The compatibility with popular libraries and tools is another advantage InfluxDB 3.0 offers, according to the company.
For instance, Pandas, a widely used Python analysis library, has native support for Arrow, and the next version of Pandas will be based on Arrow. This compatibility opens up possibilities for various use cases, Spencer noted, such as machine learning pipelines.
Additionally, the Flight and Flight SQL client-server protocols enable seamless integration with other tools like Dremio, allowing data availability across the organization, Spencer said.
“Developers can start using Arrow by simply grabbing the right libraries and tools,” he said. “For instance, they can use the InfluxDB client library and write SQL queries, which can be converted into Pandas data frames for further analysis in tools like Jupyter Notebook. Signing up for an InfluxDB account is an easy way to get started.”

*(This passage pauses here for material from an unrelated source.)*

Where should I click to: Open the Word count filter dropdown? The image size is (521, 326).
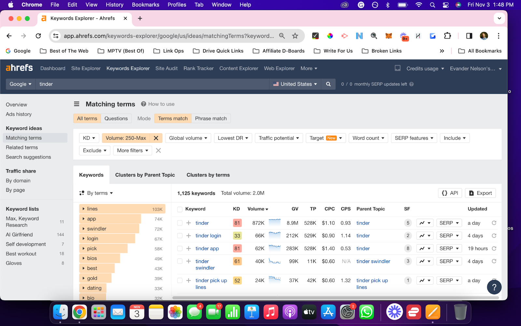368,138
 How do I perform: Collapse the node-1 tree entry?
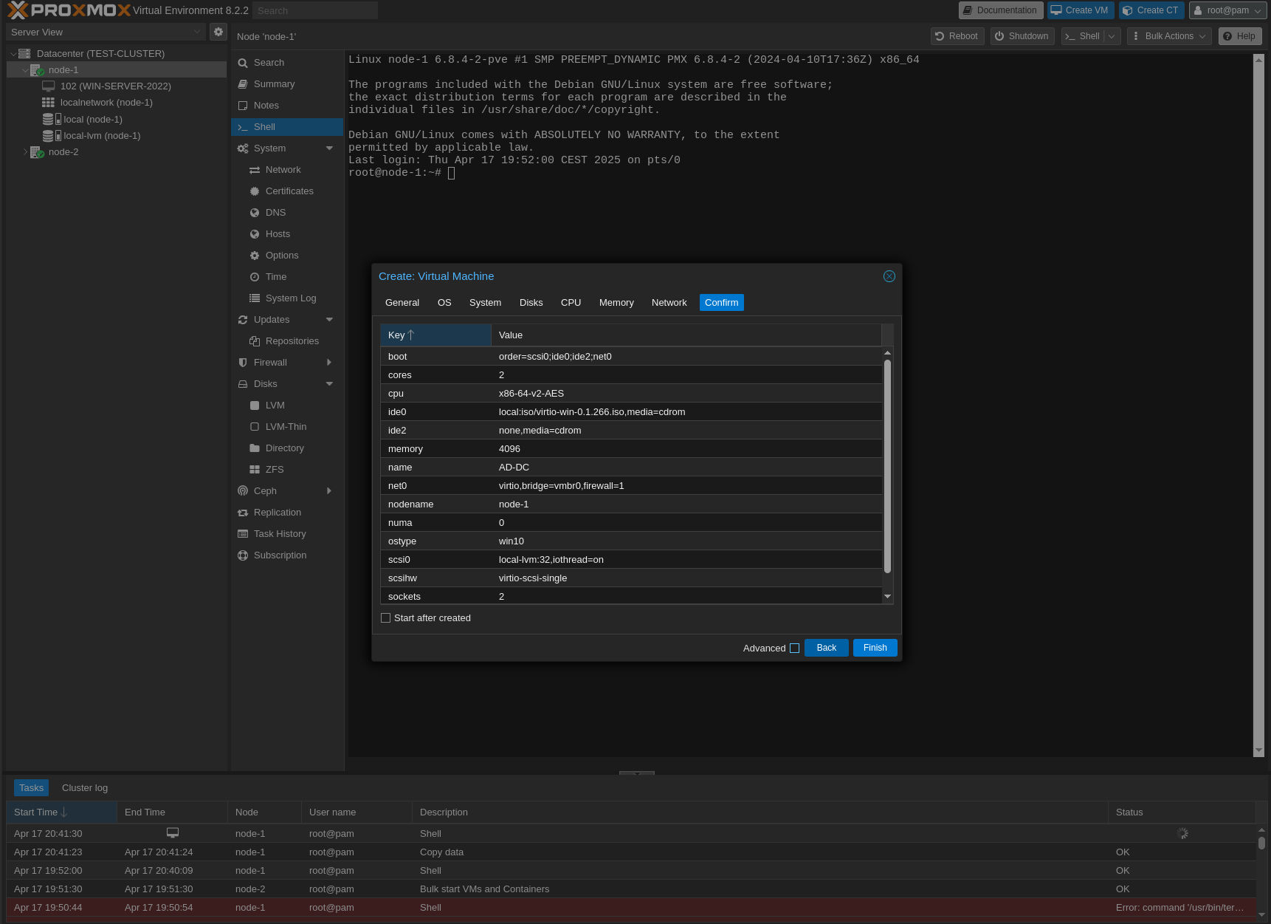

Apache Arrow is rapidly becoming a standard for communications between tools used for big data storage and analytics. Originally, this was initially driven purely by the performance capabilities of Apache Arrow.
However, the inherent network effect of the Arrow ecosystem is driving adoption as well, with newer market entrants adopting Arrow to make integration into existing developer tools and workflows easier. The result is a win-win for both parties, with InfluxData being one of the early adopters leading the charge.